Jasmine Zhu ‘23
Hurricane Ida hit the state of Louisiana and its surrounding areas in late August and early September, with a ranking of category four. “There was no power so we had to run a generator. No cell service. I lived right outside a park and my mother sent me all of these pictures; tree branches were down and the grass was dead. It was really bad.” said Bridget MacPhaille ’22 of New Orleans, LA.
“Hurricanes have always happened and will always happen,” said New Orleanian Dorothy Scuba Gray ’23. Yet with the expectation for increasingly raging weather comes man-made interventions such as the levee system now in bowl-shaped New Orleans. “In this storm during Ida, the levees held and the pumps worked,” Skuba-Gray said. She explained the evacuation procedure, stating that residents have made “a little gentlemanly agreement that people outside of the cities go first, so people inside the cities don’t clog up traffic. The low-line parishes on the coast, they almost always evacuate first.”

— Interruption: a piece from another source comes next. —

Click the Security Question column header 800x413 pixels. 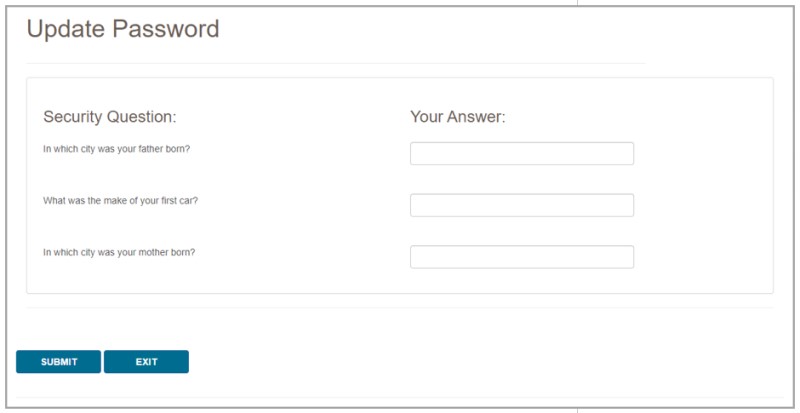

“During Ida, I got 5 emergency alerts in like 3 minutes,” Skuba-Gray said. While residents did receive updates from social media, text subscriptions, and phones’ automatic alarms, according to MacPhaille and Gray, the ever-changing nature of the hurricane meant that any sufficient warning might still feel short. “My mother wasn’t aware of how severe it would be. The only warnings she received were on her phone, hours prior to the heavy rainfall,” said Kaori Graham-Myrie ’22 of Cresskill, NJ.
Skuba-Gray explained the growing sense of alarm among residents of the Gulf coast. “Because of climate change, and the Gulf of Mexico getting warmer, hurricanes got stronger, faster. Storms can go from category one to category four over two days, and it did not use to be like that.”
Members of the Mercersburg community can help by “giving students who are from those affected areas an understanding deal, you know, like, I still don’t know for 100% certain what the state of my home is,” Skuba-Gray said. MacPhaille said she’d wanted to be there for her family post-hurricane, but her friends and advisor have been supportive and caring. There has been fundraising on major sites like Amazon. “It would be nice to ever have a charity for other people who have their houses flooded or burned down or trees falling on them,” MacPhaille said.
In such helping endeavors, Skuba-Gray suggested that more attention be focused on affected areas that were not in the spotlight. “Everybody focused on New Orleans, and that was where most damage and most deaths were (in Hurricane Katrina), but it was not the only place that got hit. I get why people focus on New Orleans, but it can be to the detriment of the other areas.” Graham-Myrie offered, “Since severe weather incidents are only going to increase, the school should have a plan in place in order to keep everyone safe and secure. It will help to assure parents of their students’ safety in case of future natural disasters.”